NGC 5157 and supernova SN 2020ees: a image – 25 Mar. 2020
We captured supernova SN 2020ees and its host galaxy NGC 5157, as part of our supernova follow-up program, with a number of other galaxies all around. Enjoy our cosmic postcard.
The image above comes from the average of twelve, 300-seconds exposures, unfiltered, remotely taken with “Elena” (PlaneWave 17″+Paramount ME+SBIG STL-6303E) robotic unit available at Virtual Telescope. SN 2020ees is indicated by an arrow in the upper left insert.
The host spiral galaxy, NGC 5157, is placed at about 400 millions of light years from us and it shows a clear barred structure. As for the supernova, we estimated SN 2020ees as bright as mag. 16.3 (unfiltered, R-mags for the reference stars from the Gaia DR1 star catalogue).
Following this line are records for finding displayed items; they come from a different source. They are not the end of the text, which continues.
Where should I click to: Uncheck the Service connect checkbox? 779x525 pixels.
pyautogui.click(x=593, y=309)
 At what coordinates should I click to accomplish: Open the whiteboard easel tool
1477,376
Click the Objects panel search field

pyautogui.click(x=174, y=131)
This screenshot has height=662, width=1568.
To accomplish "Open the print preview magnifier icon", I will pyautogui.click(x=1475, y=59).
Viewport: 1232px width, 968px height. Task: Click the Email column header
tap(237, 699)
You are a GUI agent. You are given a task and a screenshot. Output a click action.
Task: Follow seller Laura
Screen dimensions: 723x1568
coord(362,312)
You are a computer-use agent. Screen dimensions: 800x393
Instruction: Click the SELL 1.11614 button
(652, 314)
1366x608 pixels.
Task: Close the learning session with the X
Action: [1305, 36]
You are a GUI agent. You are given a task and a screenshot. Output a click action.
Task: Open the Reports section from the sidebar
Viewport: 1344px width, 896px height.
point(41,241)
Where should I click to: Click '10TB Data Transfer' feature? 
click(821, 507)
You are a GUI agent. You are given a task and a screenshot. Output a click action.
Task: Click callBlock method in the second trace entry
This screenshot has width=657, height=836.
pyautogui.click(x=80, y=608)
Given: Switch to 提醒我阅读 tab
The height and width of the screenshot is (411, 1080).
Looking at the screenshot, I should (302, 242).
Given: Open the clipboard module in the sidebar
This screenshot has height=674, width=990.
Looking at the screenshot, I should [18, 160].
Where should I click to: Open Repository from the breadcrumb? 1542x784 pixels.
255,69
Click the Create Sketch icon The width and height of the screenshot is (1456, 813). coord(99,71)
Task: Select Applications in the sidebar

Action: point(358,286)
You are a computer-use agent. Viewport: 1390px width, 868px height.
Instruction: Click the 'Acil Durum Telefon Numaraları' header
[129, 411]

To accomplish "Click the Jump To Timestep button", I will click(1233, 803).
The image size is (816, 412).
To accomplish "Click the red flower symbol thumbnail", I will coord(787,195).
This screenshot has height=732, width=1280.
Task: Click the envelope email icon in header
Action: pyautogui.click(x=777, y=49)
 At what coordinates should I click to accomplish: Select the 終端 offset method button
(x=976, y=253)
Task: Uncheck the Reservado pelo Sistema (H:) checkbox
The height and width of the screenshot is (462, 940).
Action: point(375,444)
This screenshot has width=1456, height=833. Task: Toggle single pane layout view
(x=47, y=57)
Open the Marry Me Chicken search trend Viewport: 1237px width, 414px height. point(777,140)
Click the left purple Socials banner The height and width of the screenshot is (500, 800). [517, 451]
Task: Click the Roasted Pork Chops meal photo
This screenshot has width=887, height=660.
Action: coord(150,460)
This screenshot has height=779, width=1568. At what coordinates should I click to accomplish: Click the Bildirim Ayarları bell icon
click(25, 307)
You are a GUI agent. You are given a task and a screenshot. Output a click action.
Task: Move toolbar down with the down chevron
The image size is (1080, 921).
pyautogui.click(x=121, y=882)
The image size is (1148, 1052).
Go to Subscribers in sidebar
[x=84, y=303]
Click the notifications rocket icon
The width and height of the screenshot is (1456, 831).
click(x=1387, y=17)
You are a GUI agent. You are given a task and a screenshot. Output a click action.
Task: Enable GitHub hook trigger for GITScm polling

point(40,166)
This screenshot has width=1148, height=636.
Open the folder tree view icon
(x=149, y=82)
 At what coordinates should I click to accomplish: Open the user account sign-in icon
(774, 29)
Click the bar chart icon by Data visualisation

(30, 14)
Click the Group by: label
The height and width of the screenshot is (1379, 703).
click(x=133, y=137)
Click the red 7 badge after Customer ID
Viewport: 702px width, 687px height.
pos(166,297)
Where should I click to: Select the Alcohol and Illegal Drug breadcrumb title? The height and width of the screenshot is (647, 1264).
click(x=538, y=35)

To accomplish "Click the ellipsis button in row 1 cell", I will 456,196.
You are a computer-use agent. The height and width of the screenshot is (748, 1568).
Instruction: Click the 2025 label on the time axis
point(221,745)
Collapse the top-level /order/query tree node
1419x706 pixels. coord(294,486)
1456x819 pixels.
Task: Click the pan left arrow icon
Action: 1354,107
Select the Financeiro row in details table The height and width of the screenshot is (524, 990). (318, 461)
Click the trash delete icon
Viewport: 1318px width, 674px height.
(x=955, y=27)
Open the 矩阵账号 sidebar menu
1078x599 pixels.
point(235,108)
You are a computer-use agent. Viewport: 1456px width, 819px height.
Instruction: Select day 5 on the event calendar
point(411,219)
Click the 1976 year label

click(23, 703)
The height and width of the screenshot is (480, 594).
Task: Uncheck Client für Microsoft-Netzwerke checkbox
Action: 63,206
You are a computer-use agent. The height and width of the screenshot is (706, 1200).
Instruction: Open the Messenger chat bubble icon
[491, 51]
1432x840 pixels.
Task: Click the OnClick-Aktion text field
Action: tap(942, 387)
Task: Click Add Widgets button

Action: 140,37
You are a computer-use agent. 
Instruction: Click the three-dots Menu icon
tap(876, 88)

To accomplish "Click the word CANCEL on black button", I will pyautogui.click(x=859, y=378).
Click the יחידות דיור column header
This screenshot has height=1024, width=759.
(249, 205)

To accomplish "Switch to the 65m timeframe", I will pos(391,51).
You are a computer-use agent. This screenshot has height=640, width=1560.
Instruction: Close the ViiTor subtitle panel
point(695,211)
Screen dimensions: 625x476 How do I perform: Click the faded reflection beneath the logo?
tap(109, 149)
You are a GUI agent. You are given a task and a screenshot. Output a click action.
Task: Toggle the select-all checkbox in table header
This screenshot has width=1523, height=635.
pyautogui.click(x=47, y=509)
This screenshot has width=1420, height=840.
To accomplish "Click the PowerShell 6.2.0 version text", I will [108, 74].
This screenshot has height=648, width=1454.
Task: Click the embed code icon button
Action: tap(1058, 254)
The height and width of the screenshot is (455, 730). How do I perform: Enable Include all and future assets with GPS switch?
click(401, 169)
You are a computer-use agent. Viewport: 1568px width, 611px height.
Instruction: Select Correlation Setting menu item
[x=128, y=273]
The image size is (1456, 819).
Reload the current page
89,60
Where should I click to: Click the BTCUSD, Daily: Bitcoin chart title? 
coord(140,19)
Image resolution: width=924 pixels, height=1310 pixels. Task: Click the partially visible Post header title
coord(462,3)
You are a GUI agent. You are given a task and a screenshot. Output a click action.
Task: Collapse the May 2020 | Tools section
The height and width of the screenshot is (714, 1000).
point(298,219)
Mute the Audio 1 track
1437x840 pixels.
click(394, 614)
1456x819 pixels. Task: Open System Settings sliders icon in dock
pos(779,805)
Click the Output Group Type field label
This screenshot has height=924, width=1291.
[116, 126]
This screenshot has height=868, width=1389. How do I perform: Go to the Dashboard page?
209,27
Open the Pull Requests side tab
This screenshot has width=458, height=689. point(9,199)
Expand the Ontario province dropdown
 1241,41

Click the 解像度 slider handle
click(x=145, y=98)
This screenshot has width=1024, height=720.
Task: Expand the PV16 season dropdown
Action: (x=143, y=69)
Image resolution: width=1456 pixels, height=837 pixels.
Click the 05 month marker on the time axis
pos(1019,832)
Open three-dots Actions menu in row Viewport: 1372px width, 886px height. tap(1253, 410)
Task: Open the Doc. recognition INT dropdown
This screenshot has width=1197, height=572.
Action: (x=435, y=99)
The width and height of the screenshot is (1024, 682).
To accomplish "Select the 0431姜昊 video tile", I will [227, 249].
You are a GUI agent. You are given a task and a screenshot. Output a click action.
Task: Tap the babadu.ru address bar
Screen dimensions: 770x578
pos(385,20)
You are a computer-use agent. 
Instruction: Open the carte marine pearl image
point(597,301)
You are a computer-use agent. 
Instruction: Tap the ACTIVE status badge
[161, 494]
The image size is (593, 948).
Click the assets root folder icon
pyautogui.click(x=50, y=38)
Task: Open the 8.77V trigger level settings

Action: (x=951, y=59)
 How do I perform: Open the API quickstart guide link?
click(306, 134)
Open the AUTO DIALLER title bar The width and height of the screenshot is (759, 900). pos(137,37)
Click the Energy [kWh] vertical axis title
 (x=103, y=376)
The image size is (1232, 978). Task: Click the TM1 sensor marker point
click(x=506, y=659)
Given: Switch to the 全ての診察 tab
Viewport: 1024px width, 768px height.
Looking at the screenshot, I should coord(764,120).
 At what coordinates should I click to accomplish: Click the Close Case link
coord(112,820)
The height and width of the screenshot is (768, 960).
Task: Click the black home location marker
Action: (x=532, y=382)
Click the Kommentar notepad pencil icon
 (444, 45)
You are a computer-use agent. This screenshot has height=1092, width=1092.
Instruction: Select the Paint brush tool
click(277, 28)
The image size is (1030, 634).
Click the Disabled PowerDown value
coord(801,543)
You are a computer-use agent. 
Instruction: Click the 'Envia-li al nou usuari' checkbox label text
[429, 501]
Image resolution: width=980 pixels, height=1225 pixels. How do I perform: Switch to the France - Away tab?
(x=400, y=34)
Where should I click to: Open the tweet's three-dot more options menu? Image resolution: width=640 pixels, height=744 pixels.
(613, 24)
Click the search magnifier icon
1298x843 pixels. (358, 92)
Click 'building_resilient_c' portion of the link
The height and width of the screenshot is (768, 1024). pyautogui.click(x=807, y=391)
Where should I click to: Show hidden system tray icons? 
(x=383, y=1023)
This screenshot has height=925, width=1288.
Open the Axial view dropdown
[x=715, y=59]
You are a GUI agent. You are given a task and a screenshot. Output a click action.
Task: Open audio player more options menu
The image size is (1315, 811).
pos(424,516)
This transient was discovered on 5 Mar. 2020 by the Asteroid Terrestrial-impact Last Alert System (ATLAS) group and it is a type Ia supernova.
As you can see, there are many more galaxies all around: on the top, we see the edge-on galaxy NGC 5166, placed at about 200 millions of light years from us; on the bottom right, we see the spiral galaxy PGC 47093, at about 250 million so flight years from our Earth. But many, many small galaxies are there, visible as fuzzy spots of light, more or less evident.
Further observations ill follow, weather permitting.